For a scalar function f(x, y, z) = x2 + 3y2 + 2z2, the gradient at the point P(1, 2, -1) is A. $$2\overrightarrow {\text{i}} + 6\overrightarrow {\text{j}} + 4\overrightarrow {\text{k}} $$ B. $$2\overrightarrow {\text{i}} + 12\overrightarrow {\text{j}} – 4\overrightarrow {\text{k}} $$ C. $$2\overrightarrow {\text{i}} + 12\overrightarrow {\text{j}} + 4\overrightarrow {\text{k}} $$ D. $$\sqrt {56} $$

The correct answer is $\boxed{\text{B}}$.

The gradient of a scalar field is a vector field that points in the direction of the greatest rate of increase of the scalar field, and its magnitude is equal to the magnitude of the rate of increase.

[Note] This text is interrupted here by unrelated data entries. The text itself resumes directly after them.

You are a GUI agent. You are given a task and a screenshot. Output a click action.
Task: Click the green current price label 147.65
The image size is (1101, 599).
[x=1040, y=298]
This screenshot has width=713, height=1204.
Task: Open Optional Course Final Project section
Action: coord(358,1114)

The gradient of a scalar field $f$ is given by the formula:

$$\nabla f = \left(\frac{\partial f}{\partial x}, \frac{\partial f}{\partial y}, \frac{\partial f}{\partial z}\right)$$

In this case, we have $f(x, y, z) = x^2 + 3y^2 + 2z^2$. Therefore, the gradient of $f$ is given by:

$$\nabla f = \left(2x, 6y, 4z\right)$$

Evaluating the gradient at the point $P(1, 2, -1)$ gives:

$$\nabla f(1, 2, -1) = (2, 12, -4) = \boxed{2\overrightarrow {\text{i}} + 12\overrightarrow {\text{j}} – 4\overrightarrow {\text{k}}}$$

Option A is incorrect because it does not take into account the $z$-coordinate of the point $P(1, 2, -1)$. Option C is incorrect because it does not take into account the $y$-coordinate of the point $P(1, 2, -1)$. Option D is incorrect because it is the magnitude of the gradient, not the gradient itself.